Defining and supervising the implementation of the Airbus Information and Cyber Security Strategy aligned with the Airbus business objectives. Defining the Airbus Information Security Policies. Ensuring the compliance with company policies, laws and regulatory provisions within Airbus, the Extented Enterprise and Supply Chain through audit, tests and controls.
Addressing Information Security risks and mitigation in coordination with ICT and business functions risk management organizations. Liaising and lobbying with national and international security agencies as well as regulators and standardization bodies in the aeronautic industry. Ensuring that Airbus' programs & business functions assume their responsibilities with regards to all information classification and protection. Designing and conducting an efficient security communications and awareness program. Anticipating emerging trends and innovative technologies and their impact on information security.
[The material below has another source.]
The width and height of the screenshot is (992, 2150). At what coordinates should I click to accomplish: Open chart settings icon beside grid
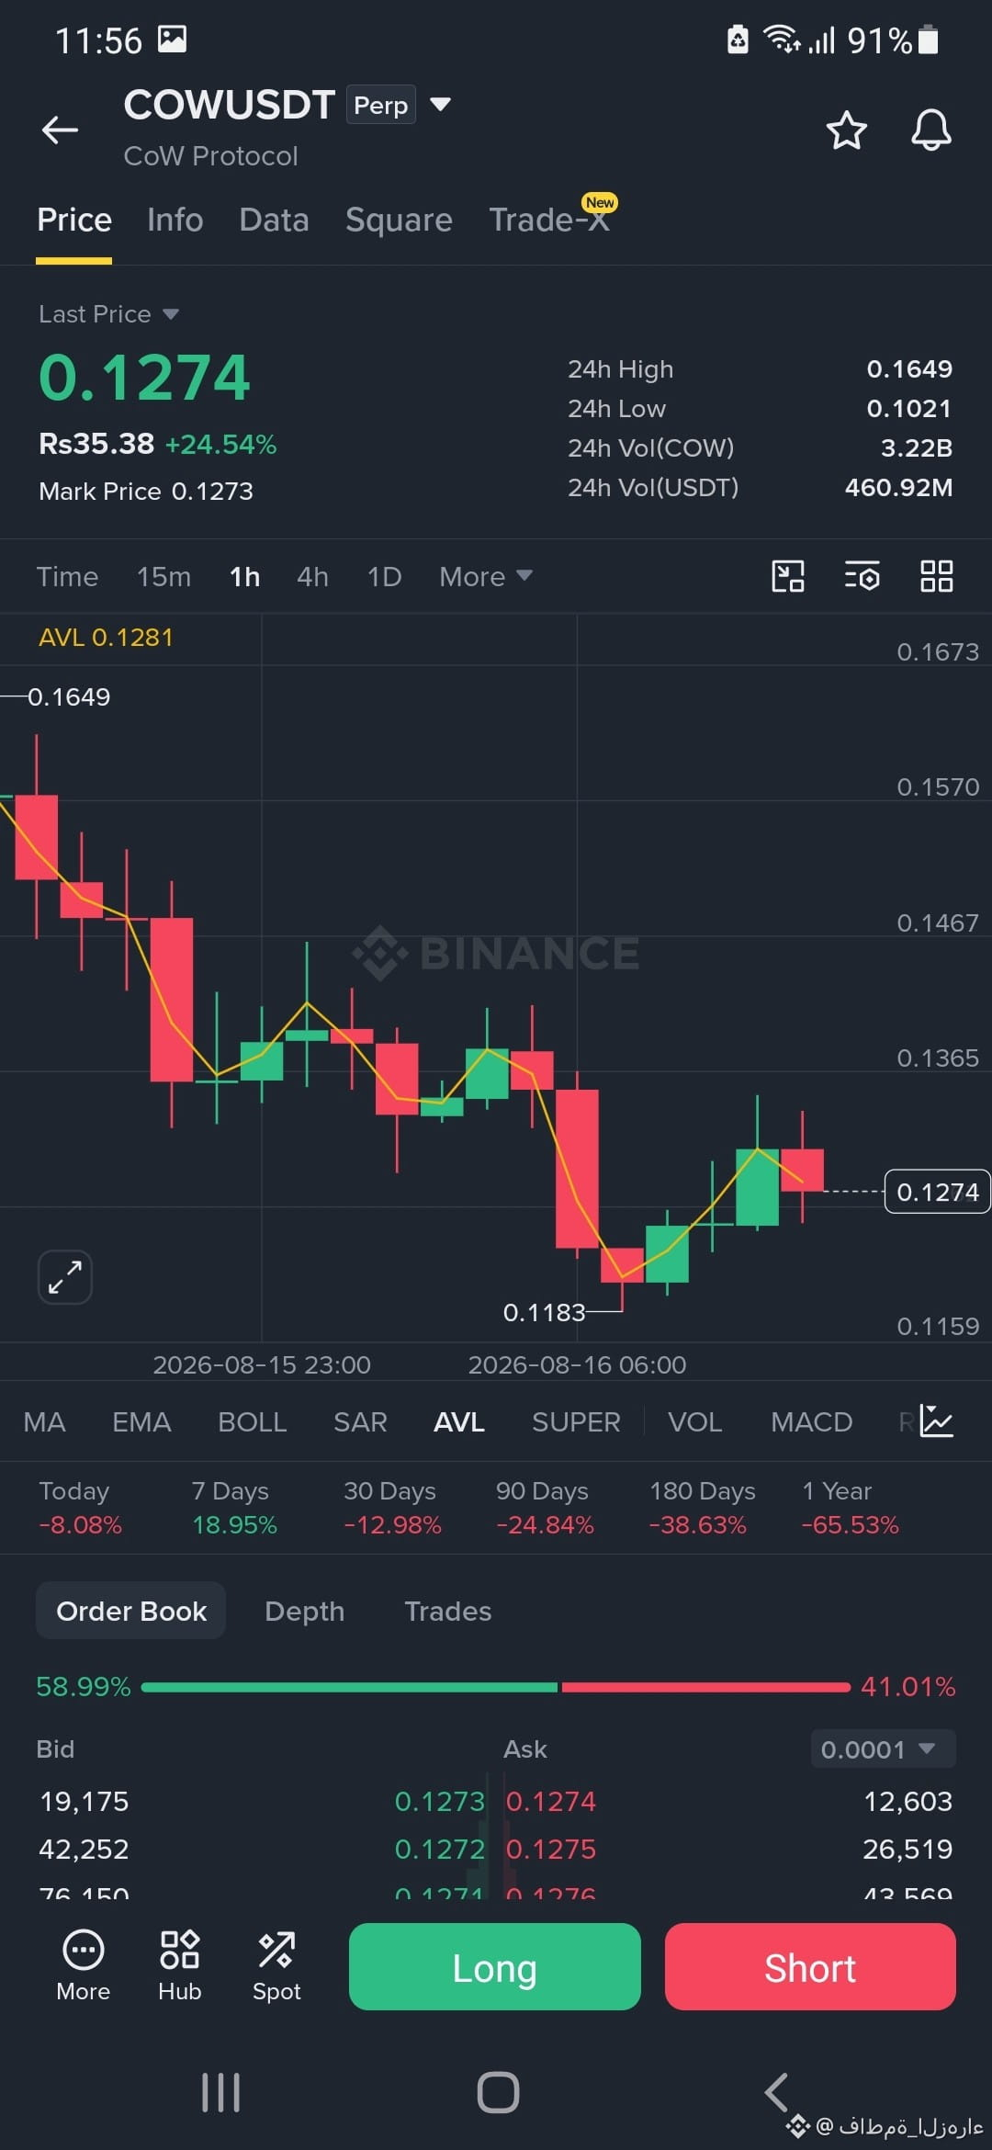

You will join the Security Evaluation team inside the Digital Security Office. The team's mission is to provide detailed and trustworthy information on the security of the products which are bought, developed, deployed (or considered for deployment) by the company, in order to allow interested stakeholders to take informed decisions.
To fulfill this mission, the team:
Evaluates the security of products and services by simulating the behaviour of motivated and highly technical attackers
Contributes to the domain's state of the art by developing tools or methodologies
Provides technical expertise on security topics
The team works equally on standard IT products (infrastructure, phones, cloud services, etc.) and on the company's own products (planes, helicopters, satellites, etc.) or operational technologies (access control, ICS, video surveillance, etc.).
The team's publications are available here:
Tasks, missions and responsibilities
Conducting deep-dive security evaluations of products and services, in the lab
Writing evaluation reports for the products, services and technologies you evaluated
Participating to Red Team activities
Developing tools, both for short and long term, which enable the team to be more efficient in its missions or allow the company to automate security tests
Publishing open source tools
Attending technical security conferences and publishing articles in your expertise areas
Some business trips may be required.
You have the following education, experience and skills:
At least 5 years of professional experience in deep-dive security evaluation or Red Team
You are an expert in one of those areas and have some experience in one or several others:
Web vulnerability research
Native applications vulnerability research
Network security evaluation
Radio/Wireless protocols security evaluation
Automatization of security testing
Significant experience in exploit development or tools/scripts development
Curious and open to new subjects
Good communication skills and an ability to explain technical subjects in layman's terms
Ability to write reports, articles and notes in English
Good command of English
Your conference publications, open source tools and CTF results are a plus.
This job requires an awareness of any potential compliance risks and a commitment to act with integrity, as the foundation for the Company's success, reputation and sustainable growth.